Hay pocos pilotos capaces de sacar el máximo rendimiento a una moto que le ha hecho sufrir, sobre todo desde mitad del campeonato en adelante —cuando ha cosechado tantos triunfos como antes, cuatro en la primera mitad, otros cuatro desde Indianapolis—, cuando más ha notado la presión de Espargaró, erigido definitivamente como único rival por el título. Y no por ser el único ha sido menos temible.
Ha ganado más que nadie y los dos únicos ceros del curso los cosechó bajo el agua
La Suter, una moto a la que han renunciado pilotos como Elías o De Angelis (que la cambiaron por Kalex y FTR), ha llevado a Márquez a remolque gran parte de la temporada. Cada fin de semana, cada circuito diferente en el que aterrizaban, era un rompecabezas.
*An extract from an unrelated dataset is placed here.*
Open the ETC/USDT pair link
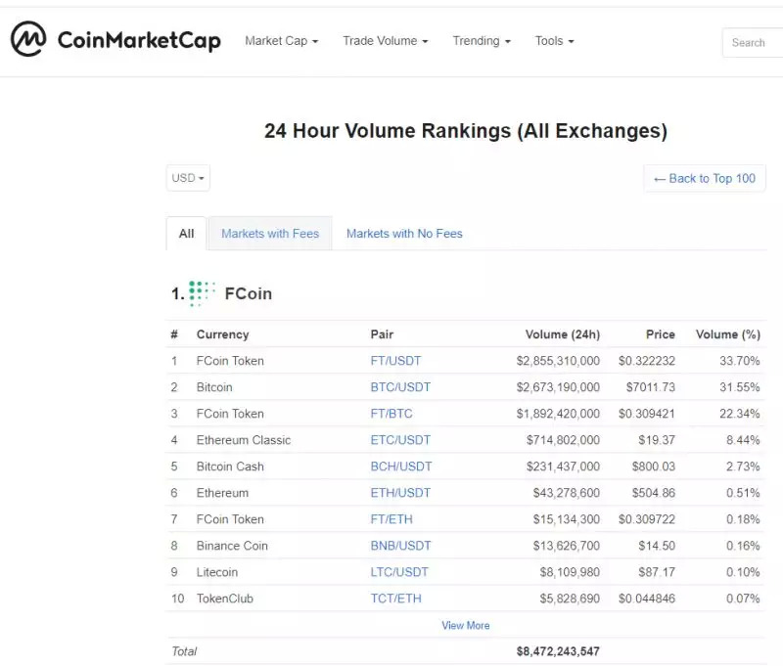Screen dimensions: 783x666 tap(400, 440)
Pero solo los mejores pueden cubrir con su talento el rendimiento menor de sus máquinas. Y él está ya entre los mejores. Lo dice su precocidad desde que empezara a competir en tierras catalanas, en motocross o en velocidad. Y lo dicen sus resultados, su progresión, sus dos títulos mundiales en tres años, primero el de 125cc (en 2010) y ahora el de Moto2.
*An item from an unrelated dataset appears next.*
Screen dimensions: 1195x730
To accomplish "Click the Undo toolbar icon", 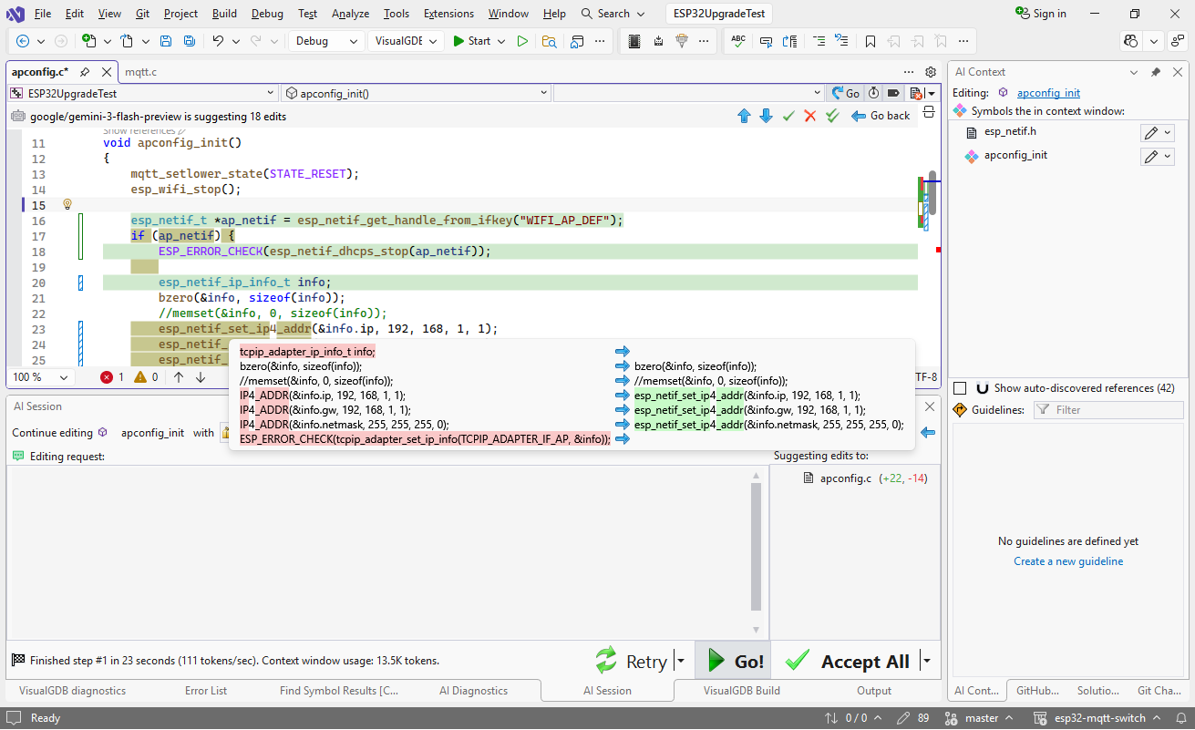I will pyautogui.click(x=218, y=41).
Existen pocos pilotos que cuenten sus temporadas por heroicidades. A las remontadas dramáticas de las últimas dos temporadas (Portugal, en 2010, y Australia, en 2011) se ha unido este año la de Japón, donde se quedó clavado en la salida al no meter bien la primera marcha y terminó remontando desde la 29ª posición a la primera. Fue una de sus tantas travesuras.
Algunos ven como un defecto su obsesión por la victoria. Otros admiran esa ambición
Algunos ven como un defecto su obsesión por la victoria. Otros admiran esa ambición que nace del carisma de un chico que aspira a emular a Valentino Rossi. No se conforma nunca. Y siempre busca el adelantamiento imposible. Lo que le ha valido muchas críticas en los dos últimos años. Pero él es un piloto agresivo y orgulloso de serlo. Y, afirma, no renunciará a su estilo.
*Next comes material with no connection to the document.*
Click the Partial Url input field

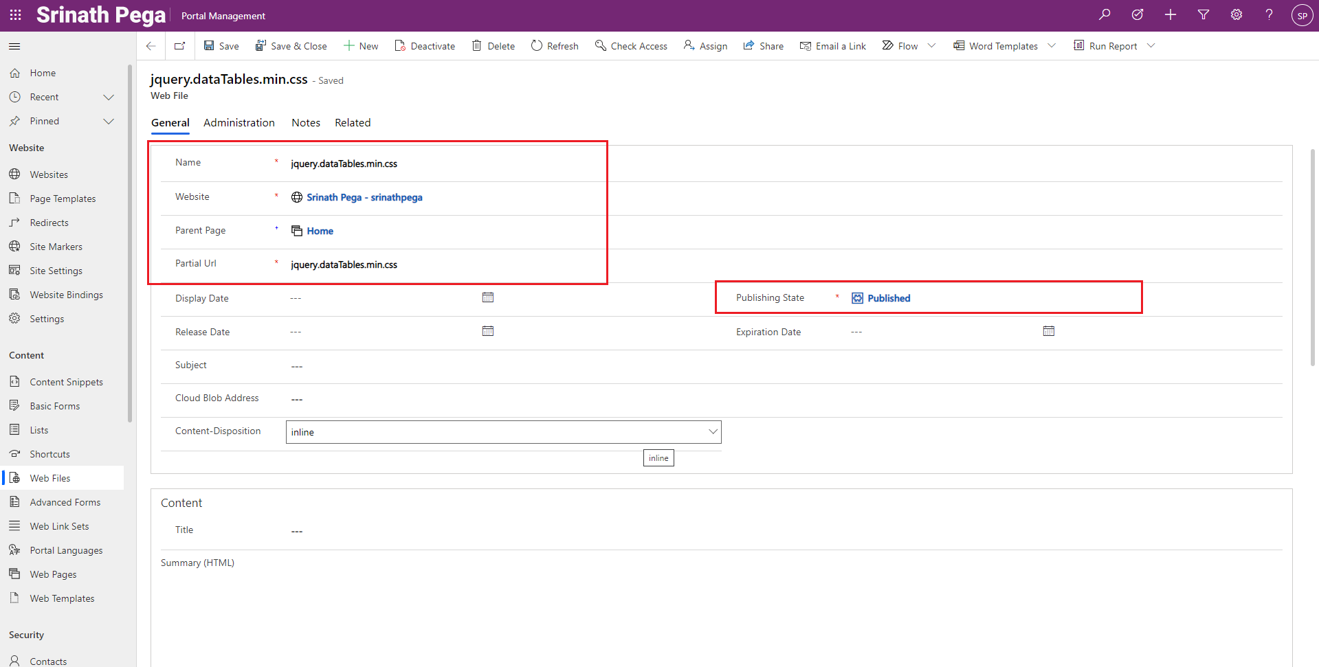[440, 265]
Pocos pilotos, solo los mejores, ríen ante su propia irreverencia. Él lo hace desde que era un enano. Con motos de 50cc como con las que empezó y de 600cc como las que lleva hoy. Nunca tuve demasiada querencia por atender la pizarra. Tampoco lo hizo el día en que se convertiría en el nuevo campeón de Moto2. La gloria es para los valientes. Y Márquez no solo quiere ganar, sino hacerlo a lo grande. Por eso firmó una última vuelta como la de ayer en Phillip Island: tras aguardar paciente entre los cuatro primeros, consciente de que le sobraba con sumar dos pobres puntos (eso es: ser 14º), metió la rueda delantera de su moto por el interior de la última curva para arrebatarle el podio a Redding. Y a punto estuvo de superar a West en la línea de meta y terminar segundo. Le faltaron unas milésimas de segundo. Le sobró osadía. Pero pilota con la misma alegría con la que vive. Y eso le hace único.